- [TASK]: Only the lines from the beginning of the data through the one with "the quoted tweet" belong in the answer, each retyped exactly, with pictures left out.

- [EXERCISE MATERIAL]:
◆ ◆ ◆ ◆ ◆

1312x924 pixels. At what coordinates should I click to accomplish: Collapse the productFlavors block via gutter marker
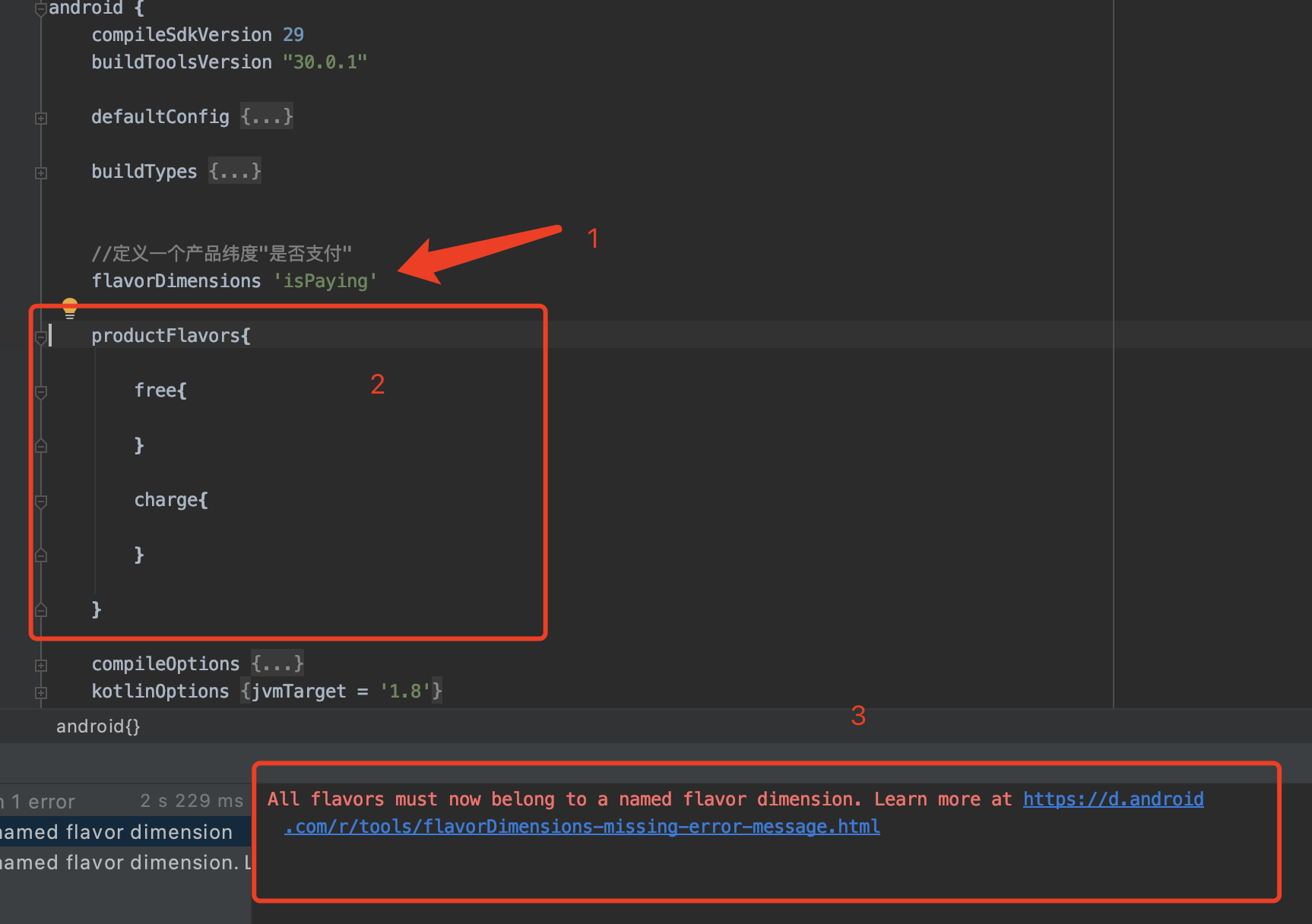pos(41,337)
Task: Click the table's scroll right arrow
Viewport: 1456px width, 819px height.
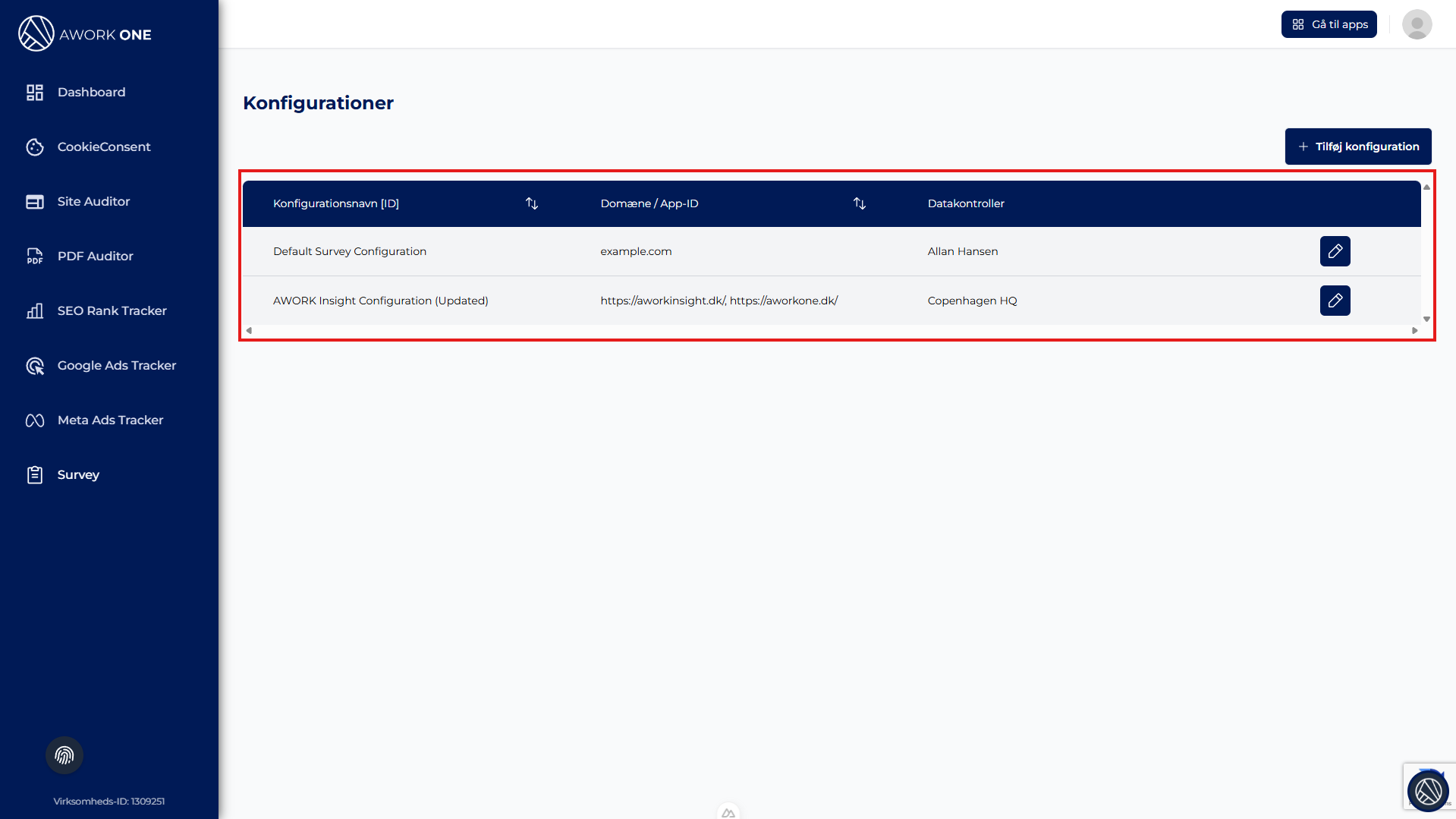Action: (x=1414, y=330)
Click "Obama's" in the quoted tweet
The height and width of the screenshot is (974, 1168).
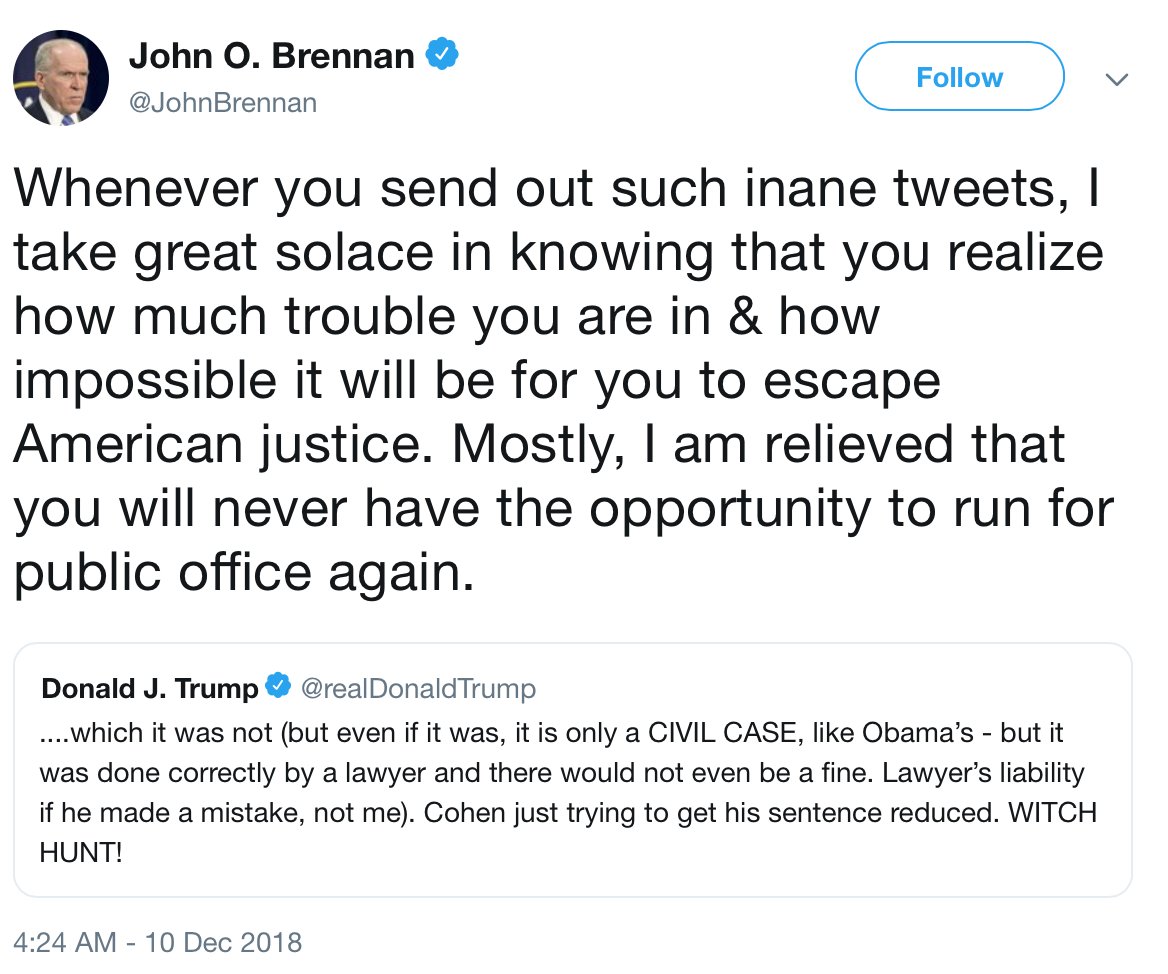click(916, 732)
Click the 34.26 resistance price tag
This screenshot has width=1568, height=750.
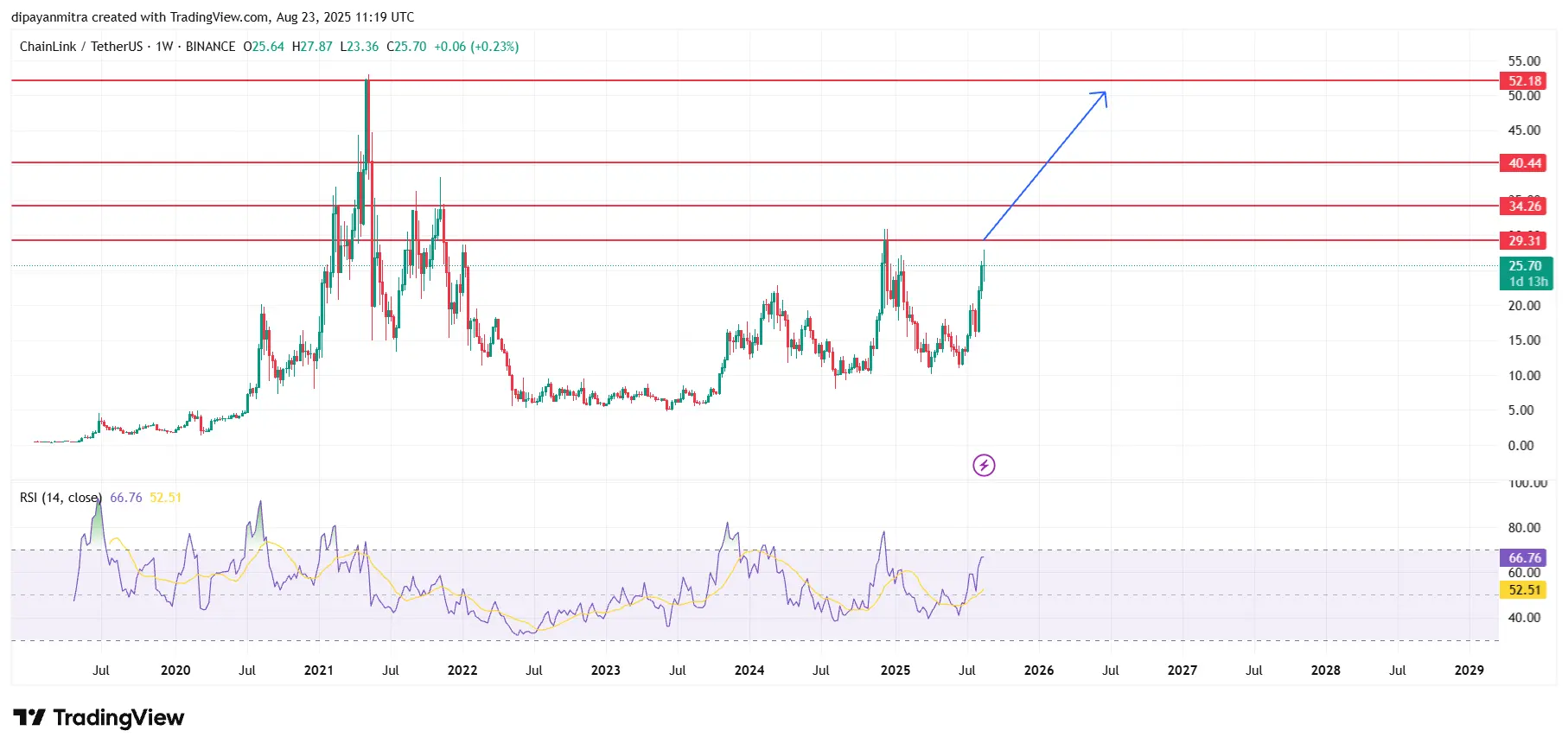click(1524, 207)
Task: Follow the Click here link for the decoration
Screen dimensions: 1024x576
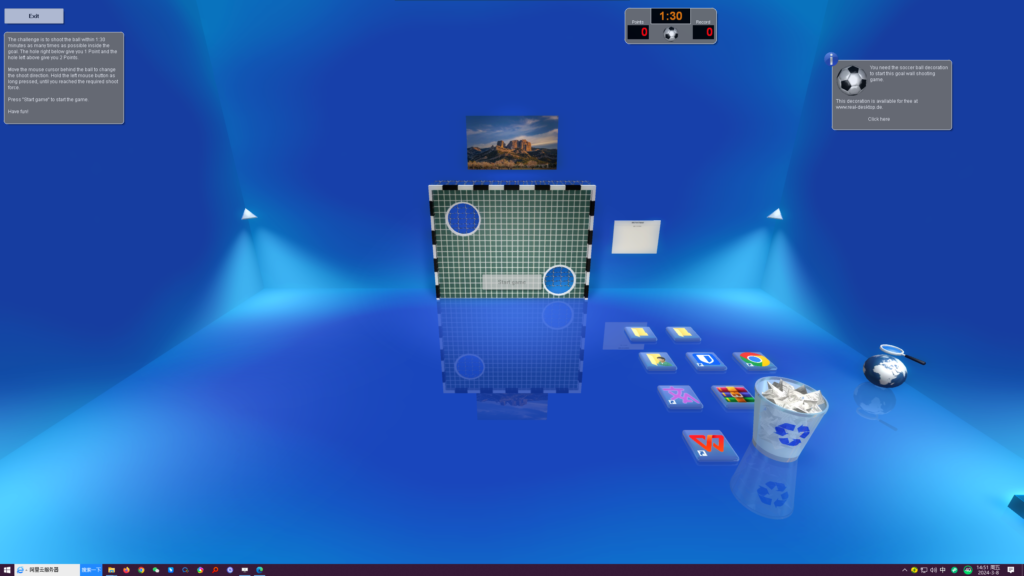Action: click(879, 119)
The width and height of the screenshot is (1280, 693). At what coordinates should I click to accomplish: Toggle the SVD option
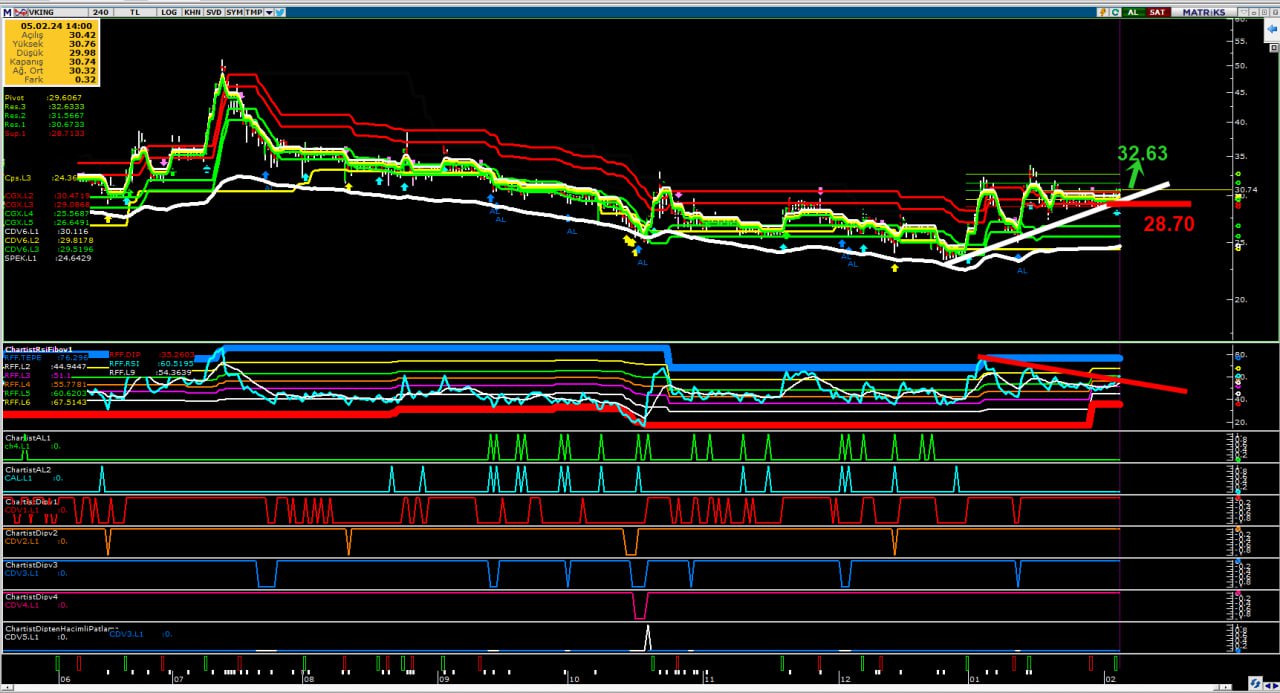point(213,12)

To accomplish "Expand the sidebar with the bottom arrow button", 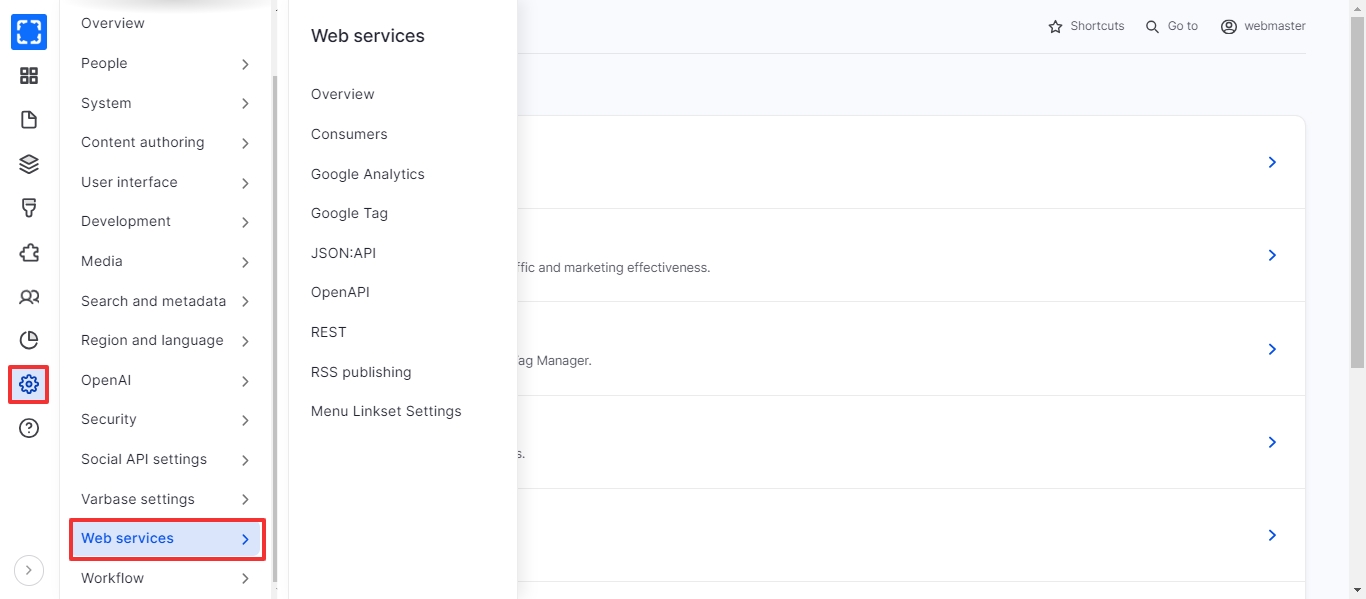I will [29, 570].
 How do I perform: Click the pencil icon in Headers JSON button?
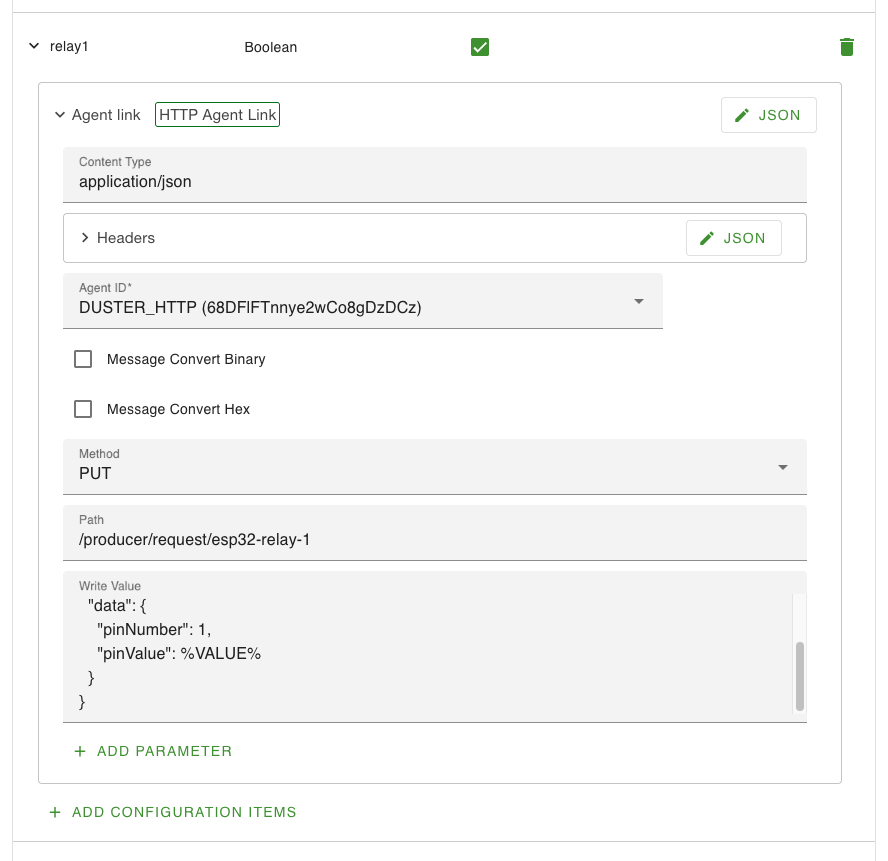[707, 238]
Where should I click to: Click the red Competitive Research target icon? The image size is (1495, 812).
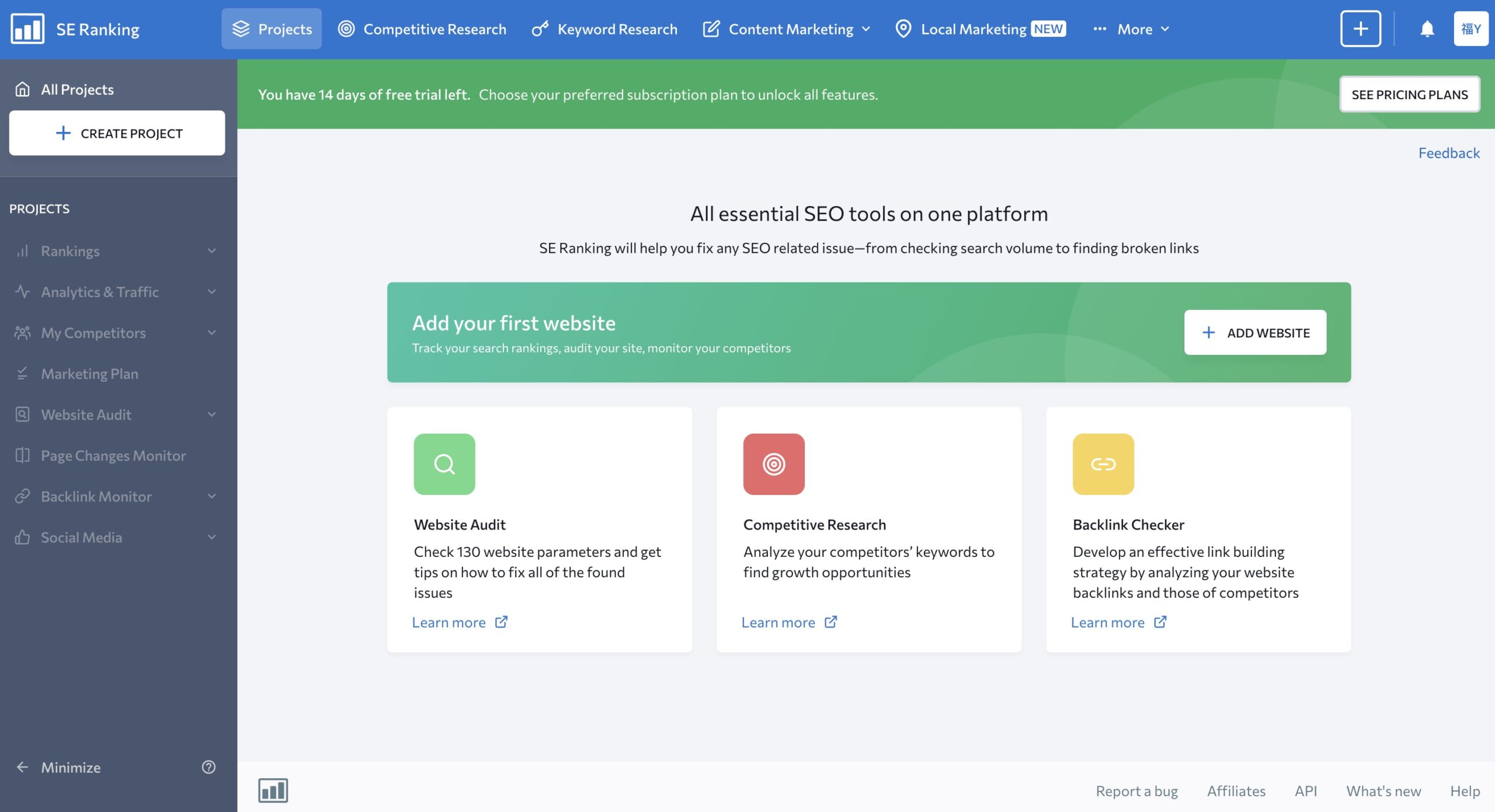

◆ ◆ ◆ ◆ ◆

- [TASK OUTPUT]:
1312x924 pixels. At what coordinates should I click to accomplish: Collapse the productFlavors block via gutter marker
pos(41,337)
Task: Click the table's scroll right arrow
Viewport: 1456px width, 819px height.
Action: (x=1414, y=330)
Click "Obama's" in the quoted tweet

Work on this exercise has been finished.